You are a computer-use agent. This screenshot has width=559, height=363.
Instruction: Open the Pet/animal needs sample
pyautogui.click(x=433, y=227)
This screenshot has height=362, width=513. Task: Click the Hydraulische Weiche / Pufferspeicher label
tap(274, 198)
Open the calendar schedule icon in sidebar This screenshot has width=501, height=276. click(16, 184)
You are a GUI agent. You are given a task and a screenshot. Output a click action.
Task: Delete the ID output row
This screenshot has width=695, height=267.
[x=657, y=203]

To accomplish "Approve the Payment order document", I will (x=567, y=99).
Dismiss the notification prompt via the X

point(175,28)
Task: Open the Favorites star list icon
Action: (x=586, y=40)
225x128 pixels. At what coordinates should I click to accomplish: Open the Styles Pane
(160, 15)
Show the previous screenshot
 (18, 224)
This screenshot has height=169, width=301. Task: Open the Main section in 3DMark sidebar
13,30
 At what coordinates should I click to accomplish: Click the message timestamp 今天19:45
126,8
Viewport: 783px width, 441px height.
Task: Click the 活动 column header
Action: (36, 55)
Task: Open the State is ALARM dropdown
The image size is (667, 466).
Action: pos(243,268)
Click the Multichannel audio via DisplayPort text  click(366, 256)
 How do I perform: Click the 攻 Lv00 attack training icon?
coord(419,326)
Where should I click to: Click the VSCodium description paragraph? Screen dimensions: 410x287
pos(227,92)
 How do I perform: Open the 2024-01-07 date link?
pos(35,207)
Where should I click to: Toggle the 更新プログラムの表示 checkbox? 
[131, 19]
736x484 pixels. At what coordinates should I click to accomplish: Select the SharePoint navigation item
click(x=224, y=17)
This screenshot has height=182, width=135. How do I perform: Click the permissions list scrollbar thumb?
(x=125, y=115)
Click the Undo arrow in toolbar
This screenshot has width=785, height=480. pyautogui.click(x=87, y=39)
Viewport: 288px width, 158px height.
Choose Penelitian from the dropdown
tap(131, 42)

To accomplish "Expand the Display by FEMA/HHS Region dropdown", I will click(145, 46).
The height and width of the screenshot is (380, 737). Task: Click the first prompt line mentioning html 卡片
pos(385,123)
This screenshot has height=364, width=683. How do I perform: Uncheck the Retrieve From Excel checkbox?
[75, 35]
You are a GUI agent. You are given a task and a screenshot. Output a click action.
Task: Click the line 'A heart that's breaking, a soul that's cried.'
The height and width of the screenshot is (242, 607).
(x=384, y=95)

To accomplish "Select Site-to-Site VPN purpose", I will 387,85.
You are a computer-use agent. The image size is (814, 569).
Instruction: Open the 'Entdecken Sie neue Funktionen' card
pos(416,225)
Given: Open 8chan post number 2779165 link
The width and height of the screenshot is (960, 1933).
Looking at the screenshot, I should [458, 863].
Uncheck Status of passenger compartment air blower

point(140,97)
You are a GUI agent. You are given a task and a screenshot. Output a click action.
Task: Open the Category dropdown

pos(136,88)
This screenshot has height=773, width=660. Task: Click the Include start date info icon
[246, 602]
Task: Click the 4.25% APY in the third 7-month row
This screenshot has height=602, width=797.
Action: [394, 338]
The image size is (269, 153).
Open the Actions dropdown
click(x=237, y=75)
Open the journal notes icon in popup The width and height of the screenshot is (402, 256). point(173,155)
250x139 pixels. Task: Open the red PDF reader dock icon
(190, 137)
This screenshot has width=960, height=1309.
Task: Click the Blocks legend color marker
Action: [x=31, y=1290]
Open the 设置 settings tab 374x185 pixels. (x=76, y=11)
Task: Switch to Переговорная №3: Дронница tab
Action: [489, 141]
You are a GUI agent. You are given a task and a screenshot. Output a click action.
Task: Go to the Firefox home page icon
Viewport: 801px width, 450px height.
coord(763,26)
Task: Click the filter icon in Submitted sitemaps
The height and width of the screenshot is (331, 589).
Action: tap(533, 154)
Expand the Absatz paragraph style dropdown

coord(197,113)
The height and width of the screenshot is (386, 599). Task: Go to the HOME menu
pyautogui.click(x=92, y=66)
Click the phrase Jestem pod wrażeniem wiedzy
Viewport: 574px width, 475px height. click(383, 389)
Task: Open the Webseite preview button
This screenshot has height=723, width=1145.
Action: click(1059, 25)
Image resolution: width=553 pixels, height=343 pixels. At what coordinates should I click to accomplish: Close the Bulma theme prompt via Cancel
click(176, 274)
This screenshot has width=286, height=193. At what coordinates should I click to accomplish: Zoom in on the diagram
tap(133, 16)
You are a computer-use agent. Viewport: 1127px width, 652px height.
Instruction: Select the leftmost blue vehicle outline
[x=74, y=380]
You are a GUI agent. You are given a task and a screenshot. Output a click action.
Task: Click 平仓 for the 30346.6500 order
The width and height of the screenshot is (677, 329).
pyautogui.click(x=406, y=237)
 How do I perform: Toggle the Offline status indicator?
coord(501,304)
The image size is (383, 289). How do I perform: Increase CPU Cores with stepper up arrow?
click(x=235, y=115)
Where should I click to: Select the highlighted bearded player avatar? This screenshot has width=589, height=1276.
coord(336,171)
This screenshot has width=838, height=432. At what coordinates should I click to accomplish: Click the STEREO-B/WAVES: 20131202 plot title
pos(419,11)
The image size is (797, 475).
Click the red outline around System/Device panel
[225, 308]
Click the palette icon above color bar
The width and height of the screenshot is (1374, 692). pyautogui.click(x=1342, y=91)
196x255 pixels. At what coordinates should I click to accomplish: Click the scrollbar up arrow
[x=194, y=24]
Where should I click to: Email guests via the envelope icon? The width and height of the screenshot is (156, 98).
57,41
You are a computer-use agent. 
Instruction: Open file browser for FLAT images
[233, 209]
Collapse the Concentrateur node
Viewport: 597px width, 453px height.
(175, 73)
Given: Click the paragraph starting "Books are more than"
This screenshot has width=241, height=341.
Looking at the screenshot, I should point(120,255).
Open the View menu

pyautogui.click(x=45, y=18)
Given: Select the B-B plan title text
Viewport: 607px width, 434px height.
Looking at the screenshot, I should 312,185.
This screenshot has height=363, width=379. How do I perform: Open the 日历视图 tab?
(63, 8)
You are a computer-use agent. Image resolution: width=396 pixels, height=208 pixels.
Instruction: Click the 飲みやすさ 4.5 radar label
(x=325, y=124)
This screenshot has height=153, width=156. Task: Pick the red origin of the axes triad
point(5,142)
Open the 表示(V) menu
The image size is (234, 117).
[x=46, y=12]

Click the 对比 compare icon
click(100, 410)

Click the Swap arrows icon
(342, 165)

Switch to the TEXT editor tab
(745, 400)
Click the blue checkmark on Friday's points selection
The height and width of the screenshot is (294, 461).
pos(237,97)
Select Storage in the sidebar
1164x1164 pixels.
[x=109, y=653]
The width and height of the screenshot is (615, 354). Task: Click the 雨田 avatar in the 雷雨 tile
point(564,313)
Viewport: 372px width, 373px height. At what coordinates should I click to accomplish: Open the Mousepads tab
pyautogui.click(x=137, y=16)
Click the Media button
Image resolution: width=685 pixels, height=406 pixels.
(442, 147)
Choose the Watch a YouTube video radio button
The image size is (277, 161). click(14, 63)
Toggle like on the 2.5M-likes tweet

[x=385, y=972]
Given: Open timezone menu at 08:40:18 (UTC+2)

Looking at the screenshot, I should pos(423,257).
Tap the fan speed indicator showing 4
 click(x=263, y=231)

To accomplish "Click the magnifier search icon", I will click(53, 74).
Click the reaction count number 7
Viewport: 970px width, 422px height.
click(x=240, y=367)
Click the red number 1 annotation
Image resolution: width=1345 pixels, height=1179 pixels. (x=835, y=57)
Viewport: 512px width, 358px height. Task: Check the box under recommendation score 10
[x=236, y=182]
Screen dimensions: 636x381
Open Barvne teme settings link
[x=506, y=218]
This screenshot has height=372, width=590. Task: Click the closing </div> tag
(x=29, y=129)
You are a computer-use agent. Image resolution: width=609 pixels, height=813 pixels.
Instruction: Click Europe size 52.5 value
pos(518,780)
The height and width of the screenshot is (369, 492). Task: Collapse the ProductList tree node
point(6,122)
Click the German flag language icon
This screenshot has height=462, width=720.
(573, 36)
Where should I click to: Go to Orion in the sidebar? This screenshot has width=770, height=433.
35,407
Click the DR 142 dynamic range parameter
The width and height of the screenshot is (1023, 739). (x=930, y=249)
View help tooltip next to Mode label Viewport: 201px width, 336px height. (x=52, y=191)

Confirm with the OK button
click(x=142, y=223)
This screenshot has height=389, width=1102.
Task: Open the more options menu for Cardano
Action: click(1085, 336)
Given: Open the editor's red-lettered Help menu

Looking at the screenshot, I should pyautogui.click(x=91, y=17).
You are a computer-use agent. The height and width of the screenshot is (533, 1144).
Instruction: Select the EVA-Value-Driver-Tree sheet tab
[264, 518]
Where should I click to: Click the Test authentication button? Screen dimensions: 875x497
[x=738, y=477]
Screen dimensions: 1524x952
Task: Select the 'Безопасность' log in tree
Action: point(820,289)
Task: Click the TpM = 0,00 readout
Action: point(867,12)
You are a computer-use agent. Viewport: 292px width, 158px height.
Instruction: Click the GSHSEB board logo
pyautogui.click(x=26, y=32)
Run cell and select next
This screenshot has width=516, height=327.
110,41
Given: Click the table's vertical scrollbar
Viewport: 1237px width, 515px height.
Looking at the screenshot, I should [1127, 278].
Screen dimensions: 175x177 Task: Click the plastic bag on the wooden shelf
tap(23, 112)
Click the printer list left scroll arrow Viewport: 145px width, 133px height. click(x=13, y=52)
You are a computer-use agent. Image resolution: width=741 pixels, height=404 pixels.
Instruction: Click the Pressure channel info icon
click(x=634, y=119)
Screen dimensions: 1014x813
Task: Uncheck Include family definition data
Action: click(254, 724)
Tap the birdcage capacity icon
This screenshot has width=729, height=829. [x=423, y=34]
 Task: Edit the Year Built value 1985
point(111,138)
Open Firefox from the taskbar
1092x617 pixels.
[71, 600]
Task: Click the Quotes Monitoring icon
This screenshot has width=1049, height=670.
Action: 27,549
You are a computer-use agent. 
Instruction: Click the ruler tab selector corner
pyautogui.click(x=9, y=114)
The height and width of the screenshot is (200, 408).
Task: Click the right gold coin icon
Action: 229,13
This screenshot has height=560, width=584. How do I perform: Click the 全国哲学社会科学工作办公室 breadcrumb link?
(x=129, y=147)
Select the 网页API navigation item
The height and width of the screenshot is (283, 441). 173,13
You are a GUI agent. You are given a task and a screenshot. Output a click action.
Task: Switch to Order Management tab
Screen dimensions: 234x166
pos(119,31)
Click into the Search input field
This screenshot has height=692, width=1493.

___

For each line of the entries that includes "computer", show that line.

You are a computer-use agent. This screenshot has width=559, height=363.
You are a computer-use agent. The image size is (814, 569).
You are a computer-use agent. Viewport: 1127px width, 652px height.
You are a computer-use agent. 
You are a computer-use agent. Image resolution: width=396 pixels, height=208 pixels.
You are a computer-use agent. Image resolution: width=609 pixels, height=813 pixels.
You are a computer-use agent. The height and width of the screenshot is (533, 1144).
You are a computer-use agent. Viewport: 292px width, 158px height.
You are a computer-use agent. Image resolution: width=741 pixels, height=404 pixels.
You are a computer-use agent. 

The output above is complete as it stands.